Si je racontais une histoire alliant personnages de légendes et passion amoureuse, je ferai je crois, d’une pierre deux coups. Il s’agit d’un conte haïtien extrait des « Contes et légendes des Antilles ».
Le soir tombe tôt dans les îles et nous sommes installés, vous et moi, sur la véranda d’une habitation créole. Notre hôte est un antillais aux cheveux tout blancs et crépus. Il est vêtu d’une chemise et d’un pantalon blancs. Il porte un chapeau bakoua sur la tête et se balance sur une chaise à bascule. C’est l’heure du ti punch coco et des accras. Ecoutez ses paroles, elles lui sont soufflées par des volants, ces humains qui se transforment en oiseaux et voyagent au-dessus de nos têtes.

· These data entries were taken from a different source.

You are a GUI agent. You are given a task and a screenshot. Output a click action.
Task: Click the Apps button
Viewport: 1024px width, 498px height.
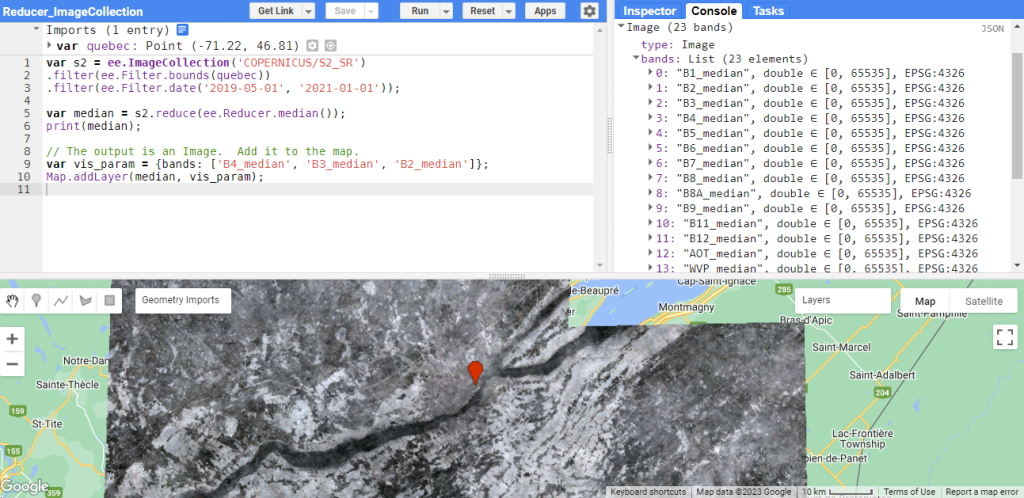click(545, 11)
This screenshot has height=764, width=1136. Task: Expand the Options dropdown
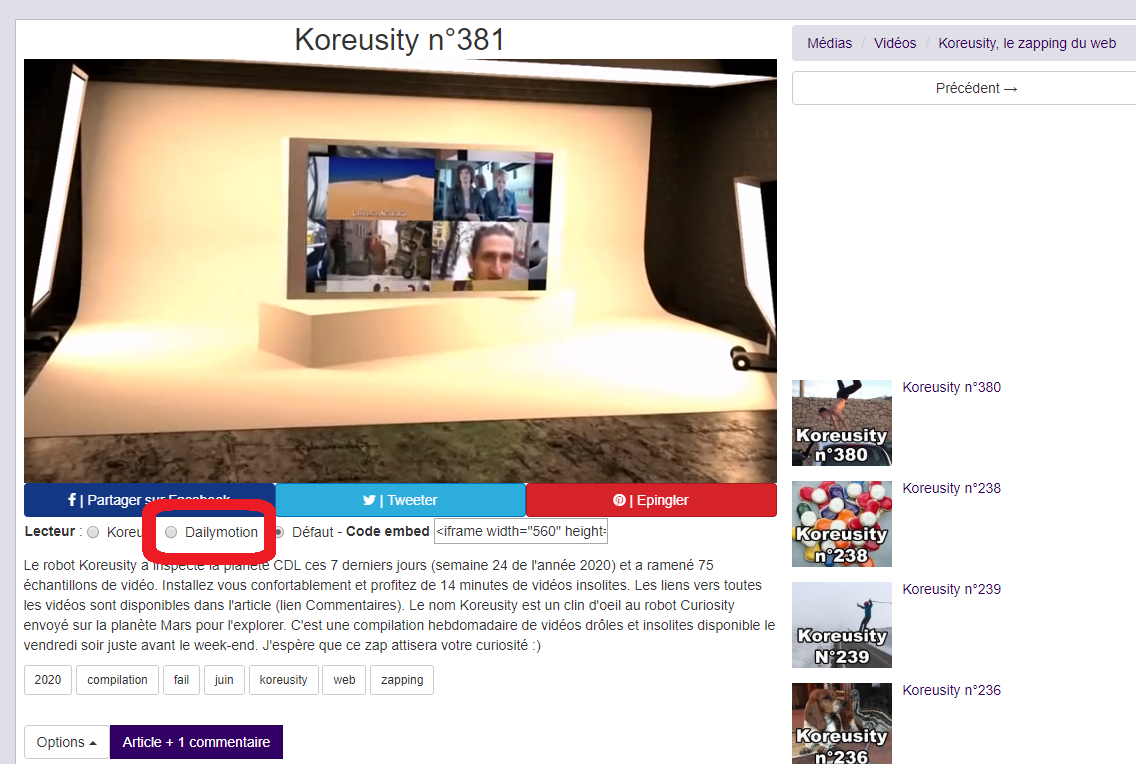click(66, 742)
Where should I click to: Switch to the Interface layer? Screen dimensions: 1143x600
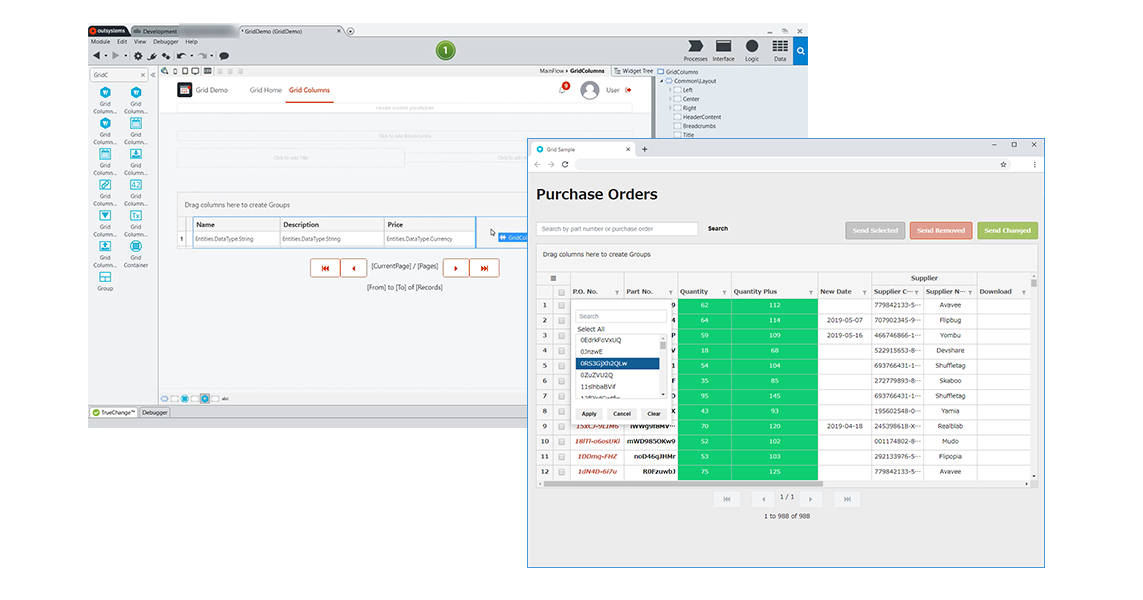coord(723,48)
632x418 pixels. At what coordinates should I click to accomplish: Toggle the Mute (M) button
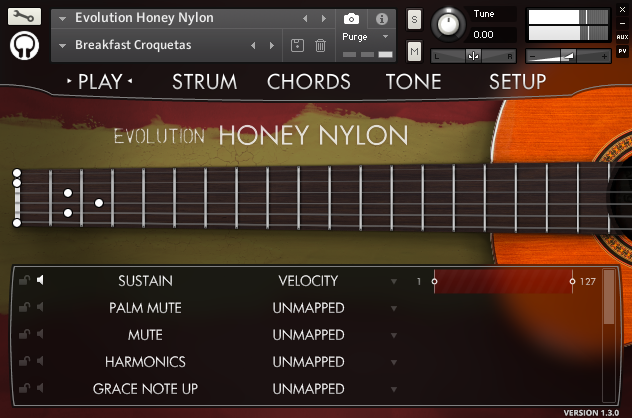tap(415, 50)
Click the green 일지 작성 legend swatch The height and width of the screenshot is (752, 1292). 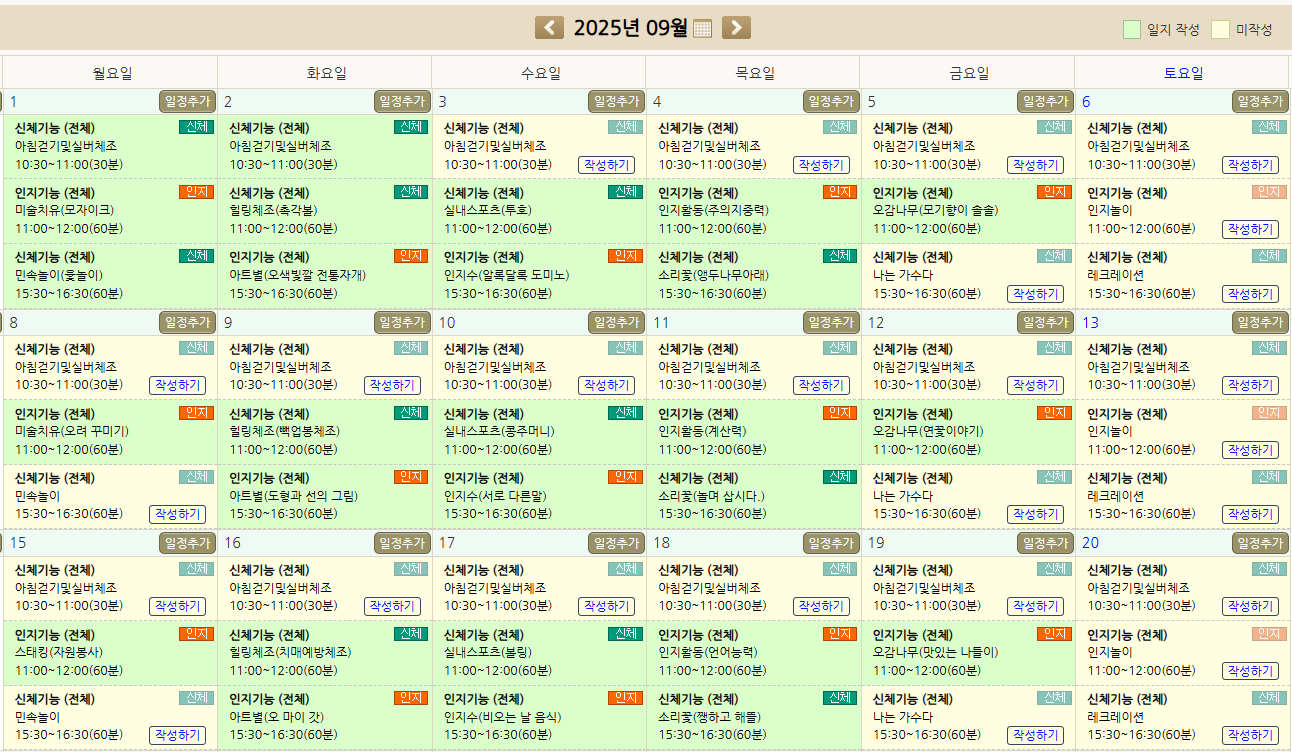(1131, 29)
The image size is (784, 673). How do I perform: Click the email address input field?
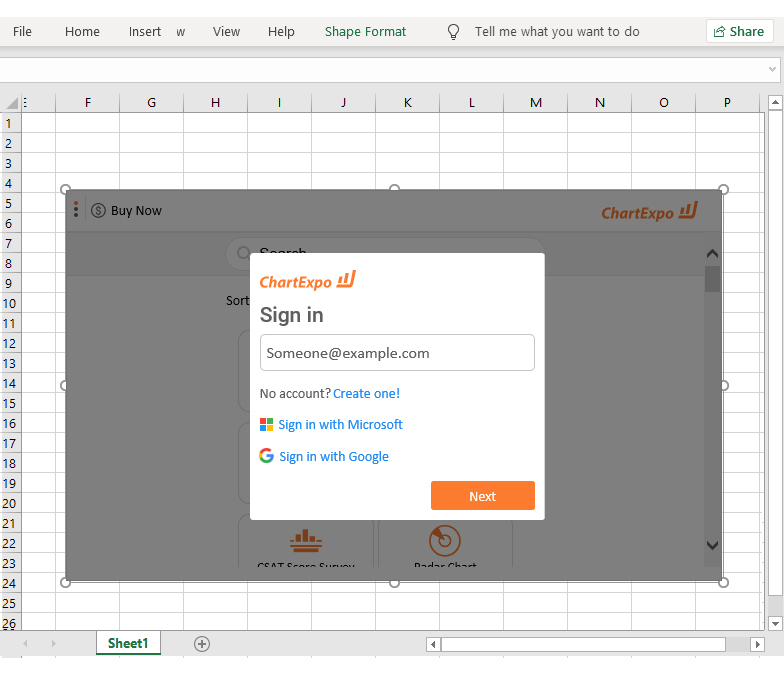[397, 353]
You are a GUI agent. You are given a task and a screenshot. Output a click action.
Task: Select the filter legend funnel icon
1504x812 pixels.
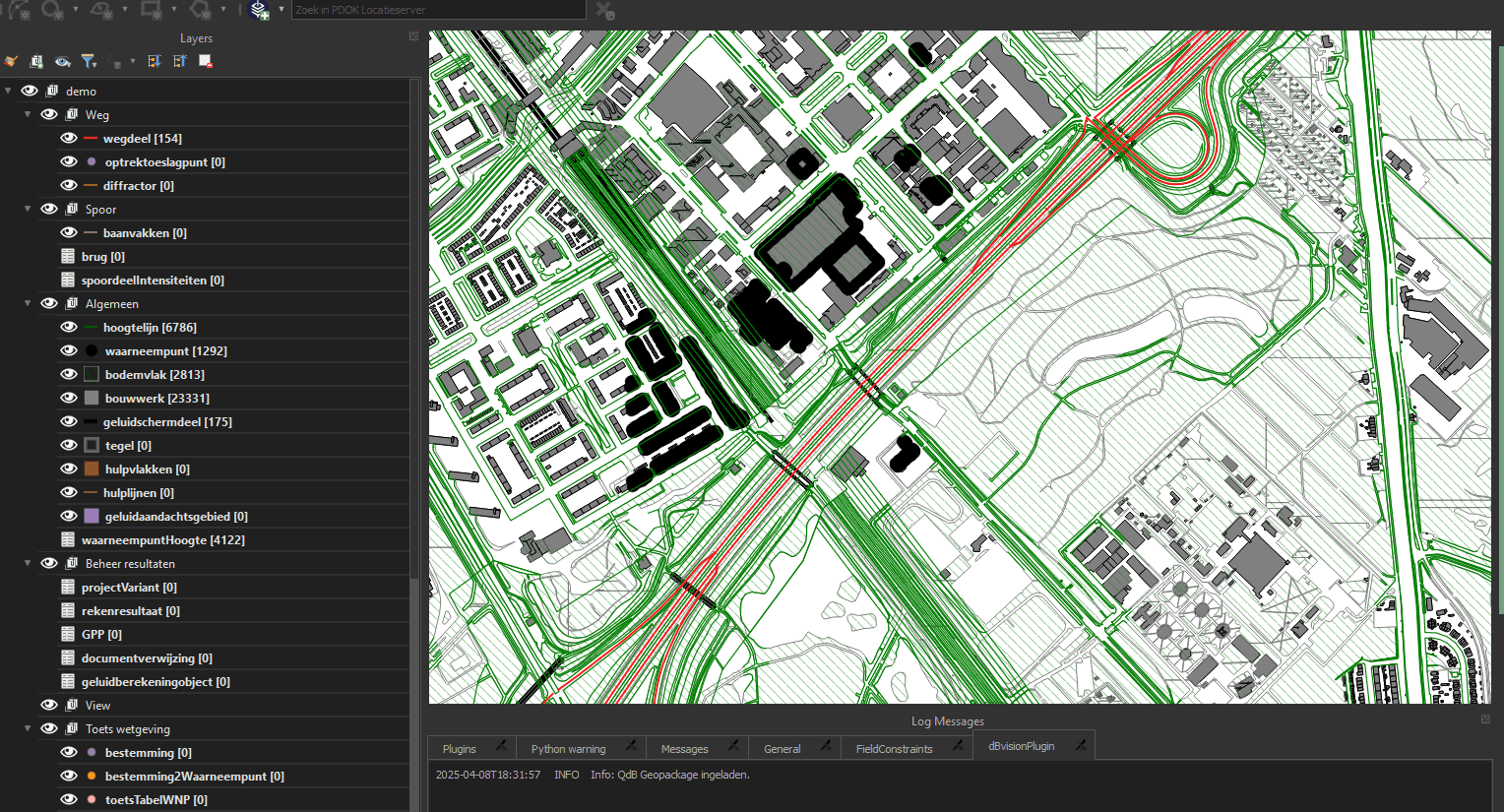click(x=89, y=60)
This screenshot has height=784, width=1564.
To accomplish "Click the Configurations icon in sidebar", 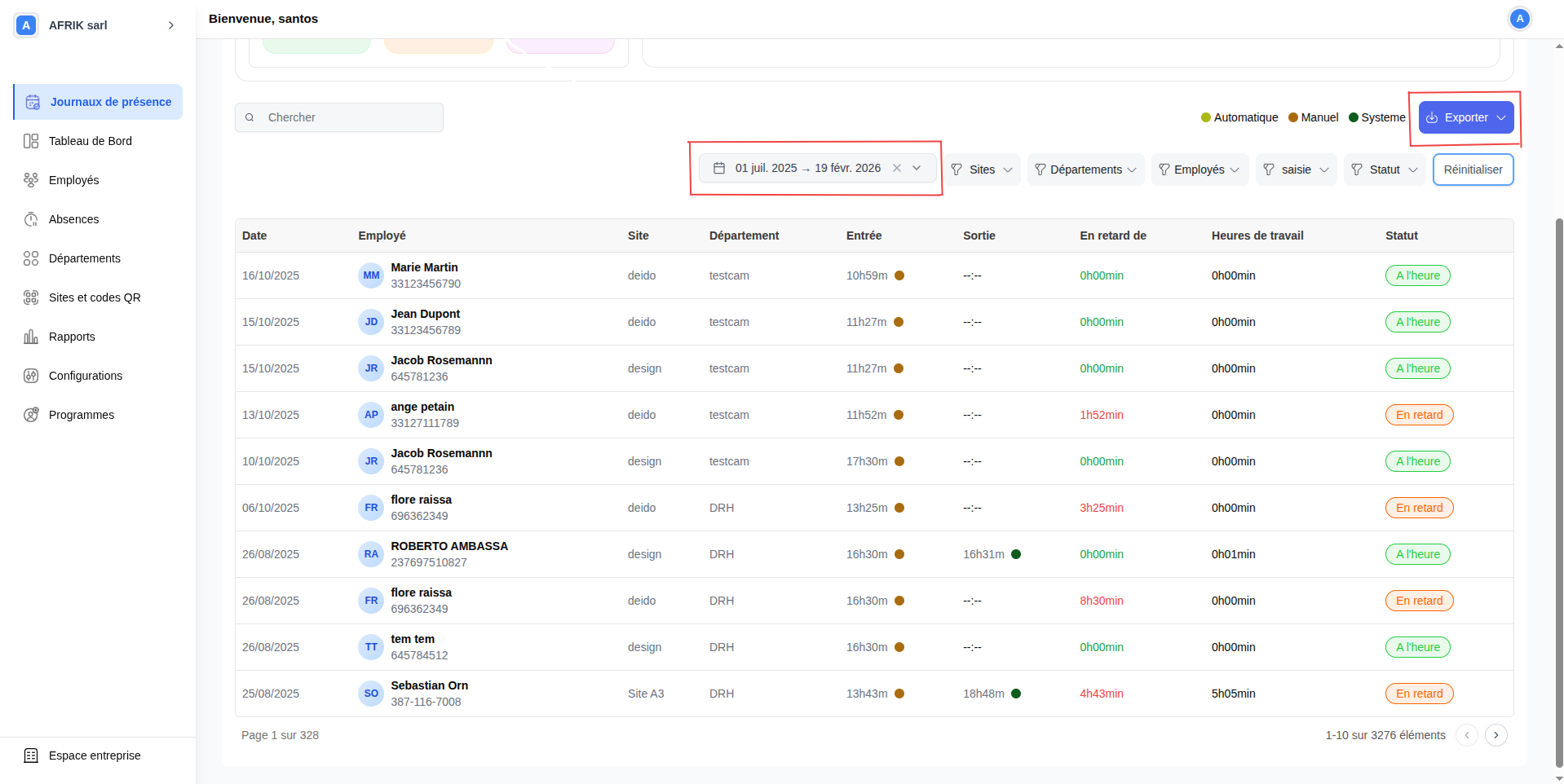I will [31, 376].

Zilia était la fille de Ménélas. Elle faisait rêver tous les jeunes hommes du village. Elle ensorcelait les cœurs des humains mais les animaux et la nature étaient aussi sous emprise. Ainsi Thézin un joli poisson argenté tomba fou amoureux d’elle. En bondissant au bord de la rivière, il fit miroiter ses écailles au soleil et réussit à se faire aimer de la belle.
Zilia lui rendait visite en cachette de son père et se baignait à ses côtés. Mais dès qu’elle s’en allait Thézin troublait l’eau de la rivière, pour s’amuser. Et quand Jean, le frère de Zilia voulait en ramener une jarre pleine, elle était toujours boueuse. Jean se faisait gronder, alors que sa sœur, elle, ramenait toujours de l’eau claire comme du cristal. Alors il voulut accompagner Zilia qui se dérobait chaque fois. Il la suivit en cachette.
Il la vit chanter langoureusement au bord de l’eau :
- Thézin, mon bel ami, me voici… Me voici…
Et à son étonnement, il aperçut un poisson nageant en direction de la pierre où sa sœur était assise, dans un petit bassin dissimulé par une branche.
Il raconta cette aventure à son père, exprimant sa surprise devant l’étrange tendresse qui liait sa sœur à un petit poisson.
Ménélas connaissait les histoires des divinités haïtiennes comme « Maîtresse d’l’eau » et leur redoutable pouvoir de séduction. Il décida de délivrer sa fille malgré elle.
Un jour, Thézin prévint Zilia : « Dès que tu verras trois taches de sang sur ta robe blanche, tu sauras que je ne suis plus ».
Le coeur de Zilia battit la chamade. Un grand froid l'envahit. Le lendemain, tandis qu’elle vendait des légumes au marché, Jean et Ménélas se rendirent au bord de la rivière, imitant la voix chantante de la jeune fille. Thézin, d’abord méfiant, ne se montra pas. Ménélas prononça alors les mots magiques des dieux de Guinée. Une force surnaturelle contraignit l’amoureux à présenter ses flancs au sabre de Ménélas.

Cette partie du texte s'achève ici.